Concetti Chiave
- The Victorian era, named after Queen Victoria's reign (1837-1901), was marked by England's wealth and significant social reforms for workers.
- Despite reforms, the era highlighted stark social class disparities, with many living in urban slums under poor conditions.
- Workhouses, meant to aid poor and orphaned children, were overcrowded and unhealthy, failing to solve poverty issues effectively.
- Prominent thinkers and writers of the time, including Karl Marx and Friedrich Engels, critiqued the dire conditions of the working class.
- Charles Dickens, through novels like "David Copperfield," vividly depicted the harsh realities of the Industrial Revolution's impact on the lower classes.
The Victorian Age: general social aspects
The word "Victorian" derives from queen Victoria, who ruled from 1837 to 1901. In this period England was very rich and powerful and important social reforms for the workers were carried out, like the Mines Act that forbade the employment of women and children in mines. The Emancipation of religious sects, and the Trade Union Act, which legalized the activities of the unions of workers. However there were negative aspects, like the very big difference between the living condition of the various social classes.There was a lot of poor people that lived in urban slums sited in outskirt near the factories, in bad living conditions.

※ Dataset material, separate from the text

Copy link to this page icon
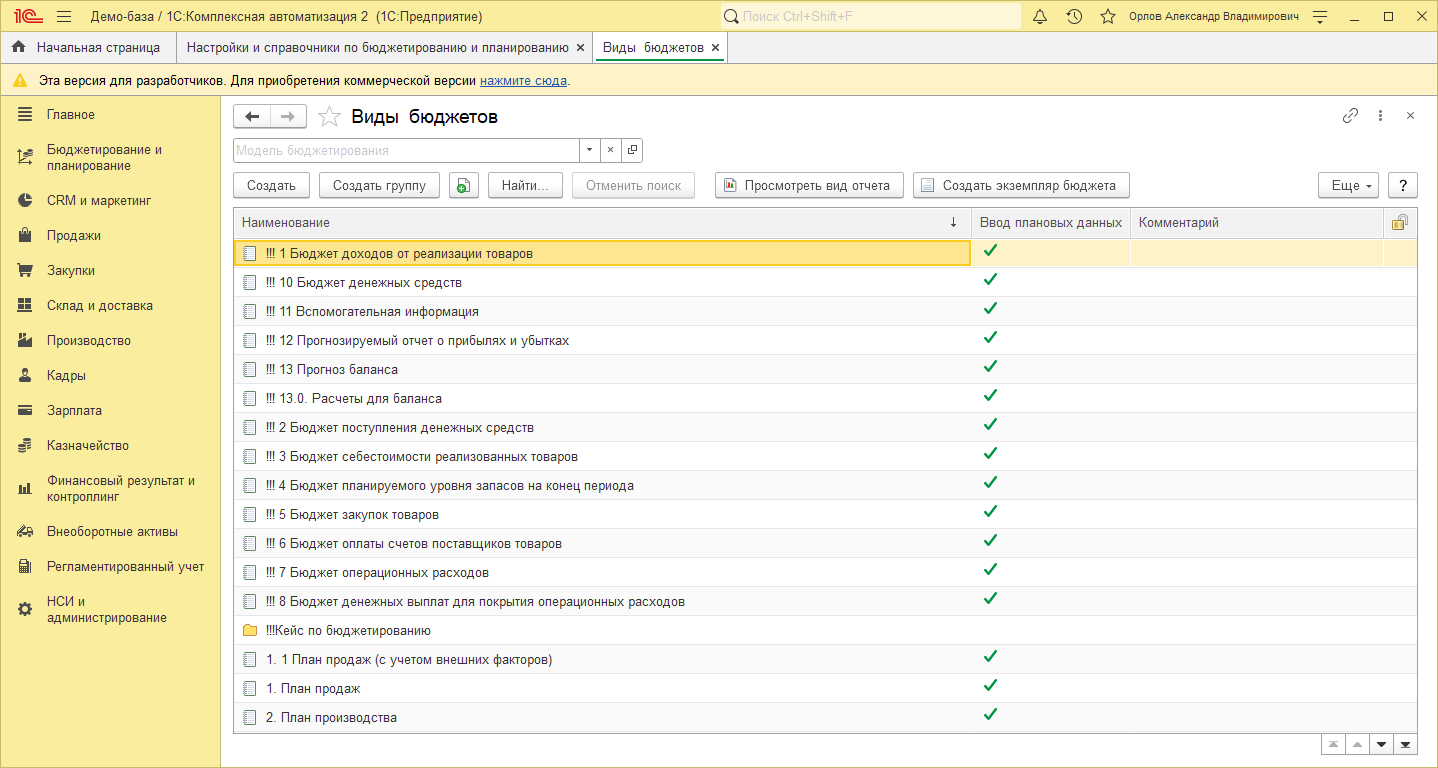The image size is (1438, 768). (1350, 116)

Poor or orphan children and unemployed people, especially because of the effects of Napoleonic wars, famine and the Swing Riots of 1830, moreover, had to live in workhouses, also called poorhouses, where they could work in exchange for food and hospitality.

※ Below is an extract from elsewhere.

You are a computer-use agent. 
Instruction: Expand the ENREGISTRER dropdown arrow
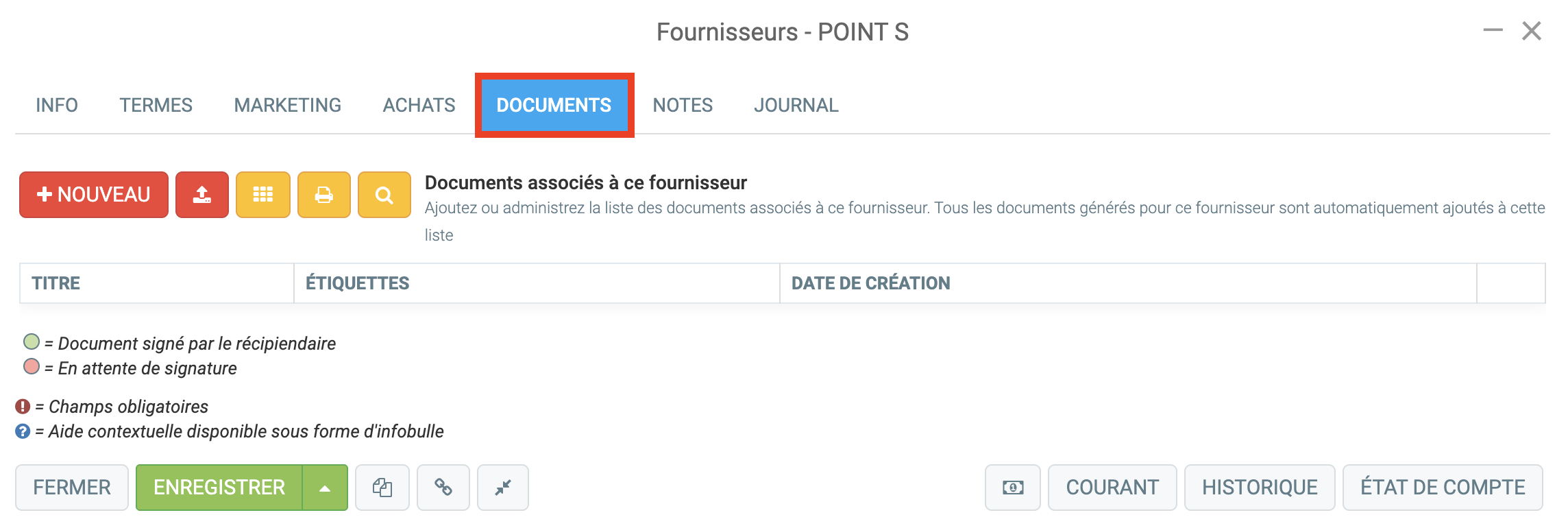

Anyway, the conditions of these structures were terrible, overcrowded and unhealthy.The Parliament tried to resolve the problem but the new Poor Law didn't give a solution. There were only two classes in Britain, rich and poor, that lived next to each other but without communication. For this the Prime minister Benjamin Disraeli defined English society as "the two nations". Such people of different cultural sectors as the philosopher Thomas Carlyle, the economist John Stuart Mill, and the art critic John Ruskin were concerned for the problems of working class. Karl Marx and Friedrich Engels gave life to revolutionary theories. But these communist ideas didn't diffuse themselves very much because England was too capitalist and liberalist.
Charles Dickens’ themes and the example of David Copperfield
Charles Dickens’s fame is linked to some of novels such as: David Copperfield, Oliver Twist, Hard Times, Great expectations and The Christmas Carol.Since his main aim was to describe clearly the awful conditions in which humble people had to live in the years of the Industrial revolution, he was considered the father of social novel.

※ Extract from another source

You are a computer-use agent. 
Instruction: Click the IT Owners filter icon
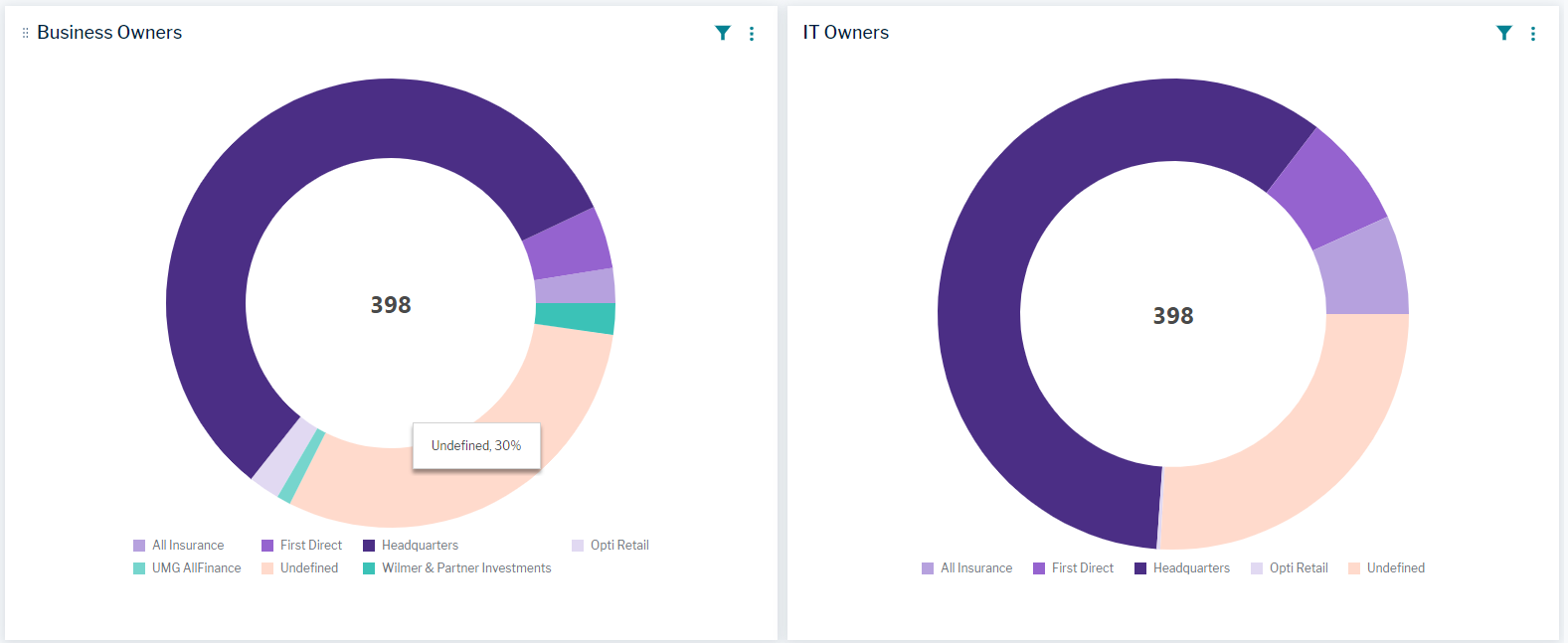click(x=1504, y=33)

As a matter of fact, his ability to recreate in his novels vivid daily scenes such as indecorous accommodations where poor but numerous families lived, taverns full of drunk works that want to evade from reality, prisons and damp factories, let social problems to emerge so that they can be reported and change can be wished for.
For example, David Copperfield is about the story of the homonymous child whose father died when he was a newborn and he grew up with his mother and his governess. At a certain point his mother married the strict and violent Mr. Murdstone who did not understand David’s lively temperament.
For this reason he was send to study in a college where life was hard but, at the same time, it was given to him the opportunity to become friend with lot of schoolmates.
After David’s mother’s death the child was obliged by his stepfather to work in a factory in Blackfriars but he managed to escape up to Dover where he was hosted by his aunt. She allowed David to complete his studies, also with the help of the lawyer Wickfield.
In this environment he discovered what love his: firstly he married Dora but she died because of an abortion so he got remarried with Agnes that gave birth to four children.